Tomorrow I wake up with a different outlook on life. I don't care about people any more than they care about me. And I don't mean that in a selfish way, I mean it in a way that I let people affect me a lot more than I could ever affect them. Who cares if that person judges me? Their opinions mean jack shit to me because the same people I feel conscious around are the very people I don't actually care for at all. So maybe it's not all in my head, maybe that fucking retard at work/public judges me. So what? They're exactly that, a fucking retard. I don't care for their opinion any more than they care for what I think about them. I'm like you now, calm and  weak.

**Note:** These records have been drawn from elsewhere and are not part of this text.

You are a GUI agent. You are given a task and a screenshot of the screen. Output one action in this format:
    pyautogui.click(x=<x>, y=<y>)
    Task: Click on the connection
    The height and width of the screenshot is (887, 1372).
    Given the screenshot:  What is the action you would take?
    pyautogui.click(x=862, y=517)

I've realised nobody else in life can or will help me, or even really cares about me. My own parents condemned me and were resigned to abandoning me the second that anything was up. From now on I'm going to be a dick to everybody else and start living how I want to live. There's no point trying to help others when everyone else will sell you out in a second. Your friends don't like you, they just care for what they can get out of you. Same goes for your family.

To do list;
Apply for better jobs and quit my shit one (I'm signed off for month and could get long time sickness so I can't really lose here).
Go for a run
Practicing performing a song I wrote
Make tea for my Nan.
Sort out my medical shit.
Tell people truthfully why I don't want them anywhere near my life.

Positive quote to end on;
"But a true champion, face to face in his darkest hour will do whatever it takes to rise above. A man fights, fights, and fights some more. Because surrender is death, and death is for pussies. And my ass ain't no pussy. My ass is a fucking champion." - Kenny Powders.